MATERIAL FOR THIS EXERCISE:

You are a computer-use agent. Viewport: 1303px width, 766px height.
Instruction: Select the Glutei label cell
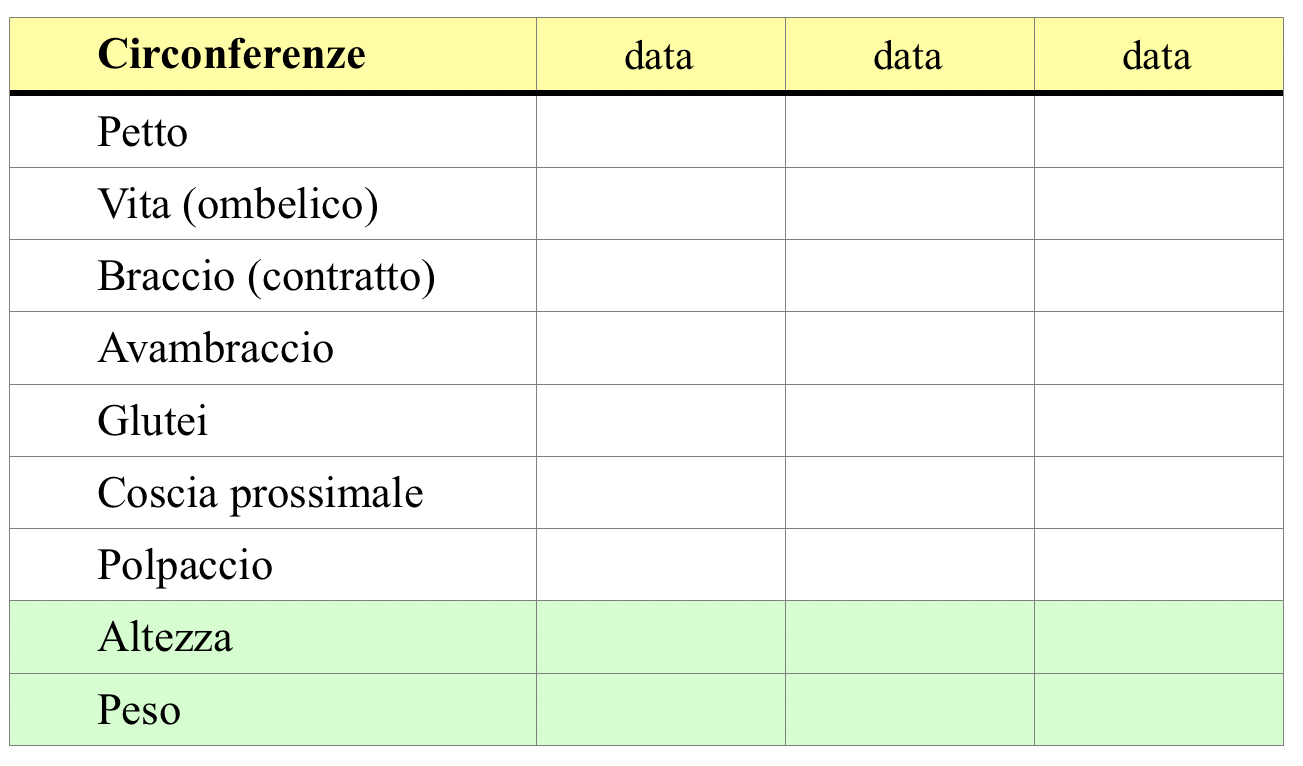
==
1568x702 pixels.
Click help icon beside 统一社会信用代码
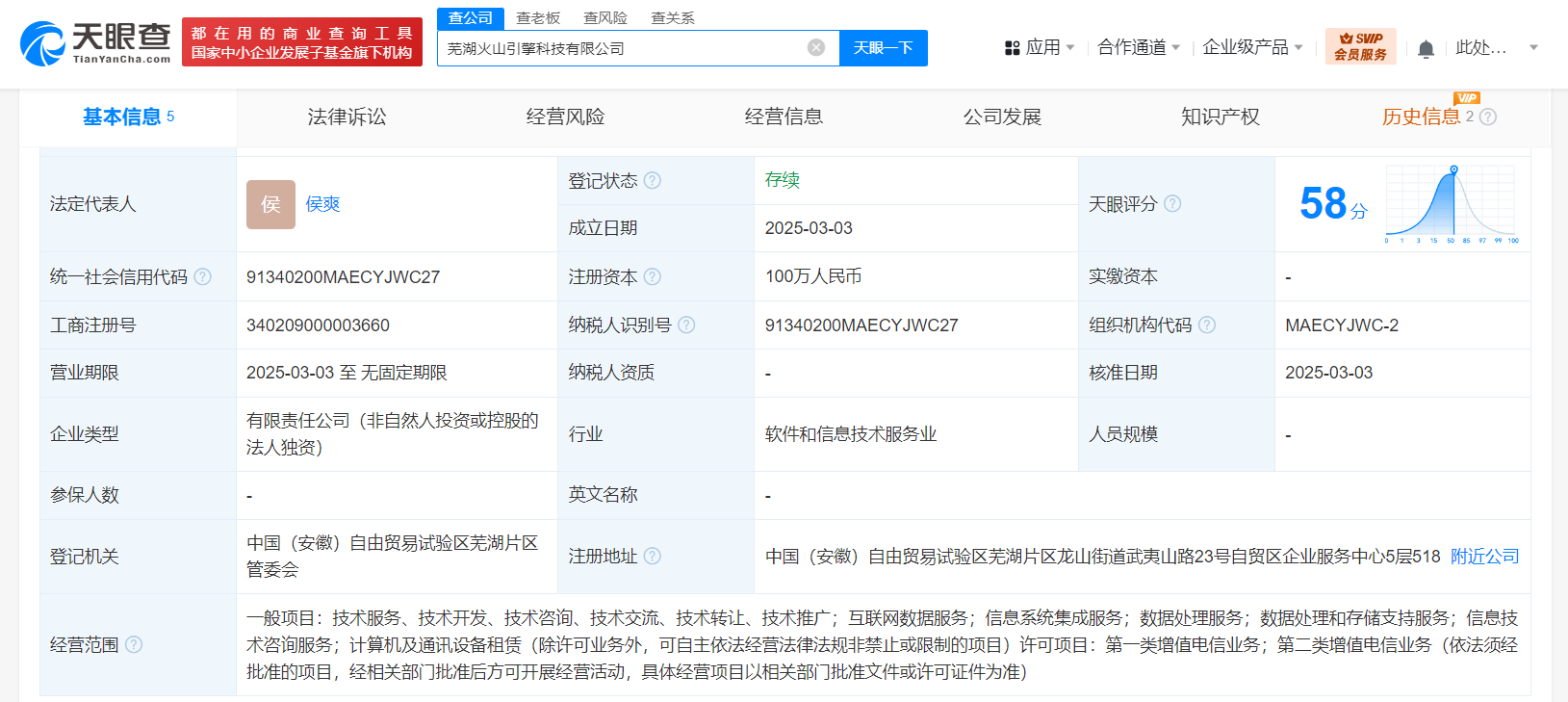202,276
...
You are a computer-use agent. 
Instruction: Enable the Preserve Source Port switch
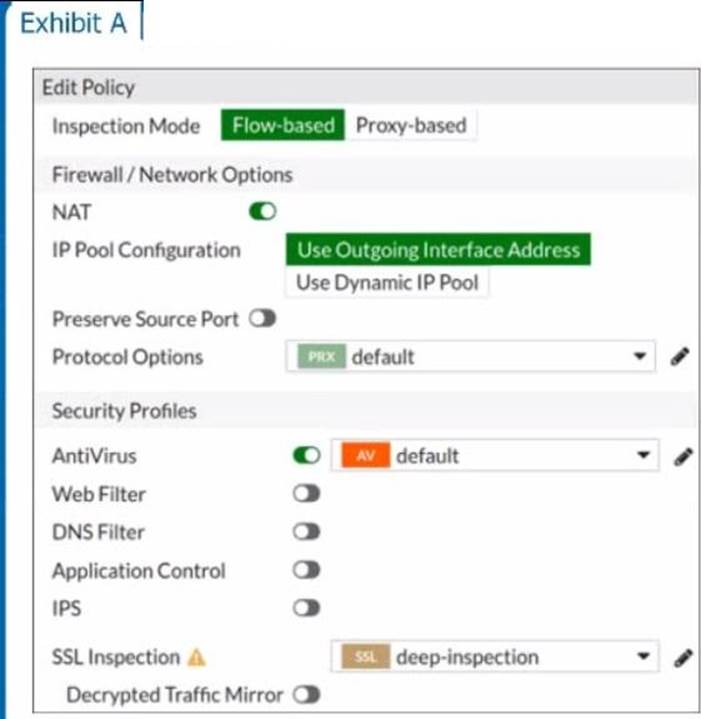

PROMPT:
Please copy out each line in the entries that mentions the string "Instruction".

OUTPUT FOR THIS EXERCISE:
Instruction: Select the Glutei label cell
Instruction: Enable the Preserve Source Port switch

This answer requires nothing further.